A simple but startling form of self-empowerment came into being in May 2019: an online spreadsheet titled the ‘Arts + All Museums Salary Transparency 2019’, which revealed self-reported salaries – paltry for the most part – across dozens of US art museums. This humble spreadsheet was in effect a declaration of independence from a culture of courtly intimidation. Emboldened by such acts of advocacy, critics spoke out with less fear of recrimination, and the genteel veneer of art museums was forever cracked. Previously whispered condemnations of privilege and excess were suddenly audible everywhere.

The salary spreadsheet appeared months after artist Nan Goldin led protests against the Sackler family’s support of museums, funded in part from the addictive drug OxyContin. The Harvard Art Museums, Guggenheim, Metropolitan Museum of Art, National Portrait Gallery in London, the Freer-Sackler Galleries at the Smithsonian and the Louvre were all publicly shamed.

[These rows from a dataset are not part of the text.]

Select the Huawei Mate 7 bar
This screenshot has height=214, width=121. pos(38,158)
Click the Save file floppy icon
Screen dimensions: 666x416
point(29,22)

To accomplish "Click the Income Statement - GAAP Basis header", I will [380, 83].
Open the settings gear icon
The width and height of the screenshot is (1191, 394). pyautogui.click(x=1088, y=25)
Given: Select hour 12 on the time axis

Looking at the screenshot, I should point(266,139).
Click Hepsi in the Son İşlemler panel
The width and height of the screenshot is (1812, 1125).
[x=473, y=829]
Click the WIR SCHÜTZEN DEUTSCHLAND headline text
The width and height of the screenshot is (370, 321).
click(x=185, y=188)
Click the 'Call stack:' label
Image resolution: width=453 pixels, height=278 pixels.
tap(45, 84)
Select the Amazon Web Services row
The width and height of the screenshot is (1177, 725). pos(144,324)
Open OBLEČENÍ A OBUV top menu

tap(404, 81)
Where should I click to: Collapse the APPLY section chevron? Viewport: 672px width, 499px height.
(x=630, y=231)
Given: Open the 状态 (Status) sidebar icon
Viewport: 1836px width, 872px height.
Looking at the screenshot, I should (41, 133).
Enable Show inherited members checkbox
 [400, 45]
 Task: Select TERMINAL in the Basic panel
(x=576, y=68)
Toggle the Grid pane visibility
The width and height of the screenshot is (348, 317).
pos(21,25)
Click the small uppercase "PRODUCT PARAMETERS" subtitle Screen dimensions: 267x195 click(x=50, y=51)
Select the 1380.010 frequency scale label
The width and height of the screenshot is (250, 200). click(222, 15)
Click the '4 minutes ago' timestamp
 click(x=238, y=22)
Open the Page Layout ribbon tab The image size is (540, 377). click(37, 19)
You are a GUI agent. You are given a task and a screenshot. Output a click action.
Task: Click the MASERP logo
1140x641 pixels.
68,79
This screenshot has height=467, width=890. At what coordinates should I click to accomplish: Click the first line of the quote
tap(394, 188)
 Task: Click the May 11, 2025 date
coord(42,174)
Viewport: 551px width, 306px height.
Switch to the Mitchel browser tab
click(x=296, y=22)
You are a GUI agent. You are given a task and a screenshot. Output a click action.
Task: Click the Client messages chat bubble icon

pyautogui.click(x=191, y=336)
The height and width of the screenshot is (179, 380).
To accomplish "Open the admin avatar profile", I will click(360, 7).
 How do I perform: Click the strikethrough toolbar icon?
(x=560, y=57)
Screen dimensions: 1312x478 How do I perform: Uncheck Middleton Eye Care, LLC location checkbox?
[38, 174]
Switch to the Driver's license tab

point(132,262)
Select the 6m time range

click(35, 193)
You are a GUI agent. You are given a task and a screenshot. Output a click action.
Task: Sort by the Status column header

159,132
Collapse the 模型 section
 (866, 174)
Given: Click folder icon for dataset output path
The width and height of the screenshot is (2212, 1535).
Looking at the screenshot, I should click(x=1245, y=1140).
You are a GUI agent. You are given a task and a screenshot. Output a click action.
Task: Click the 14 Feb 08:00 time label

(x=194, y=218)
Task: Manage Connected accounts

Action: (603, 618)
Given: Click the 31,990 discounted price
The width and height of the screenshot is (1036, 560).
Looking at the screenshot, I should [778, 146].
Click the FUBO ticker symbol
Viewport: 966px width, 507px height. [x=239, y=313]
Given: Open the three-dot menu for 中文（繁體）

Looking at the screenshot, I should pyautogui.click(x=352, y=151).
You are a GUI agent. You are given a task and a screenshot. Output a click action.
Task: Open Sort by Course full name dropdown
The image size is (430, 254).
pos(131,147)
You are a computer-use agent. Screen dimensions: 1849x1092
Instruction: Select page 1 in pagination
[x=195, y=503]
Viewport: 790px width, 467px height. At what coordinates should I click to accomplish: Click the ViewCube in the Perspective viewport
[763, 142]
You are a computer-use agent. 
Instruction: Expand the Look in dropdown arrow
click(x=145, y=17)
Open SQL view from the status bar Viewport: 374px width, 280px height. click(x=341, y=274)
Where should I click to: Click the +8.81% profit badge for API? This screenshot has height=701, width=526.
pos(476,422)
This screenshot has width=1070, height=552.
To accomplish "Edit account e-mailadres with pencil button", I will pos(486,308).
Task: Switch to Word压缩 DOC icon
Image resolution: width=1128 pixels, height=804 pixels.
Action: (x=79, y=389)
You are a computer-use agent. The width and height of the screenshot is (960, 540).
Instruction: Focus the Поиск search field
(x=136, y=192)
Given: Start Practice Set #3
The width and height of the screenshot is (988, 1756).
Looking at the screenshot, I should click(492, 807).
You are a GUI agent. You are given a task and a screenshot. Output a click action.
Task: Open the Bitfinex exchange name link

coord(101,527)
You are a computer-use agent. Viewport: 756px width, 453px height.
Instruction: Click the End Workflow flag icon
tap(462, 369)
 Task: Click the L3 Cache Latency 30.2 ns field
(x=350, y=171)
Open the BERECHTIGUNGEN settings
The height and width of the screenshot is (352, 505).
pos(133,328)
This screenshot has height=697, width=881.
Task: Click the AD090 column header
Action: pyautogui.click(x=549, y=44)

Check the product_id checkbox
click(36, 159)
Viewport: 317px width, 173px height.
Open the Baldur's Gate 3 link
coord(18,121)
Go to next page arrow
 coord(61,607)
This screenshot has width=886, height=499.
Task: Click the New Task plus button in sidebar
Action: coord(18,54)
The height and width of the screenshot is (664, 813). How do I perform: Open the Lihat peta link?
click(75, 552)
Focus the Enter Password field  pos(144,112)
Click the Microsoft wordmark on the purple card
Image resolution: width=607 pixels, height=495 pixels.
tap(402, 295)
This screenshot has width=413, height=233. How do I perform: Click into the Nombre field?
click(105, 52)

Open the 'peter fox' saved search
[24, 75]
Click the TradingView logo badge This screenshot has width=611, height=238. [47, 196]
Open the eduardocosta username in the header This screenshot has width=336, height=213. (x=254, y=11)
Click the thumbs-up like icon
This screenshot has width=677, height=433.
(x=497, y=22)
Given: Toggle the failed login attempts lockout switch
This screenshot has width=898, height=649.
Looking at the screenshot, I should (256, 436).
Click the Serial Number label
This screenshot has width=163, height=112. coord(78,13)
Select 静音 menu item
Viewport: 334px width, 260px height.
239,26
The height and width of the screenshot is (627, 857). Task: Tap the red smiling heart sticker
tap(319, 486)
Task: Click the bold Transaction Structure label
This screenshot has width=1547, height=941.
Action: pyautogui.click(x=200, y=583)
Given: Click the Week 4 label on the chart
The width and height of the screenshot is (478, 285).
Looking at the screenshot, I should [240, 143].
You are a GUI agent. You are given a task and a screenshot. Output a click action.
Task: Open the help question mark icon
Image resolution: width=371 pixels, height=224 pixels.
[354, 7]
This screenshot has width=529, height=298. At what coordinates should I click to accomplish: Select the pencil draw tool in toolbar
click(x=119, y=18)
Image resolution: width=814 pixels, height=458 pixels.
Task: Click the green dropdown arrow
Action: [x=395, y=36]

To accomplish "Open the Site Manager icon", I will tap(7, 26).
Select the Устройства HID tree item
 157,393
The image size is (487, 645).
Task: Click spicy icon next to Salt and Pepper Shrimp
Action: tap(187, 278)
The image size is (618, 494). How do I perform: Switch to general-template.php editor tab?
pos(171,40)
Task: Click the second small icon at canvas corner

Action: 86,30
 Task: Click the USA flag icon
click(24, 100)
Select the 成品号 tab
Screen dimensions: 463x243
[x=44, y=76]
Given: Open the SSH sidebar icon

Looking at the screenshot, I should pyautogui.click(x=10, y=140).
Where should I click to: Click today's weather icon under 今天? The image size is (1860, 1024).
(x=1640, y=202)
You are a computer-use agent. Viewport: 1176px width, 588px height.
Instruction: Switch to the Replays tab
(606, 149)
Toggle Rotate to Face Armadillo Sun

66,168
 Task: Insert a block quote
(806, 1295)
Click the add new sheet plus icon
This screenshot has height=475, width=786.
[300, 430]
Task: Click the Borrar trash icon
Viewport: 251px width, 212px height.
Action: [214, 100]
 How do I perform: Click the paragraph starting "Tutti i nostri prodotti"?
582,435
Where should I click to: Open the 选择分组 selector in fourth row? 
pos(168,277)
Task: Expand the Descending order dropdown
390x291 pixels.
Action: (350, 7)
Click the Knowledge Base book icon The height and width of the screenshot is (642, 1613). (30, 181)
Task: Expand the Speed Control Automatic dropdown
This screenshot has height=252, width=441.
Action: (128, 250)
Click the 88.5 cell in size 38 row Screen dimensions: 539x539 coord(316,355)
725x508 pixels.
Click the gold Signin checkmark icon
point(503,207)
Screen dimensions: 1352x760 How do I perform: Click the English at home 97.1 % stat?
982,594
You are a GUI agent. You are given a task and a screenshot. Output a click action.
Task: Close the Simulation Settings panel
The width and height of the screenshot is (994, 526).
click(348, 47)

Protests outside and inside the Whitney Museum in 2019 led to the resignation of its trustee Warren B. Kanders, CEO of Safariland, a manufacturer of law enforcement and military supplies. More recently, a spate of unionisation has transformed museum workplaces from Boston to Philadelphia to the Whitney, New Museum, and Guggenheim Museum in New York, with union drives spreading westward to the Art Institute of Chicago.

The latest concession to protest is the Met’s decision to remove public acknowledgement of donations from the museum’s seven spaces bearing the Sackler name (and only of Raymond and Mortimer Sackler and their heirs). The change is literally superficial, since there is no talk of sending money back to the Sackler family.

Museums are nonetheless on notice on multiple fronts – not simply about the extent to which their wealth has been derived from dodgy donors – but also about how they pay people, whether excessively at the top or inadequately at the bottom; the degree to which their staff, board, public and programmes reflect the demographics and concerns of the diverse communities in which they are situated; and their commitment to preserving collections, as some directors claim financial woes in order to monetise objects at auction, even as their endowments have swelled through the pandemic and their lead donors have made extraordinary gains.

Lustrous museums born of strike-breakers, robber barons and despoilers of the environment like J.P. Morgan, Andrew Carnegie, and Henry Clay Frick, seem to be insulated from renaming or shaming because so much time has passed that their transgressions seem remote. But new money brings newer problems. It is also possible that the relative insulation of older institutions from criticism might be challenged in the future.

Given the growing practice of singling out donors, museums will become a more cautious sector, with the backgrounds of contributors under constant scrutiny, and a nervous watch for aggrieved placard-bearing people on the front steps. One partial solution would be for museums to align the investment policies of their endowments with their stated values, and so recycle tainted donations. Most index funds are rife with companies clearing the rain forest, exploiting workers, and other toxicities aplenty. Despite being founded with assets derived from the oil industry, the Rockefeller Foundation divested from fossil fuels in 2020. But major museums have yet to follow suit.

Maxwell L. Anderson is president of the Souls Grown Deep Foundation and Community Partnership.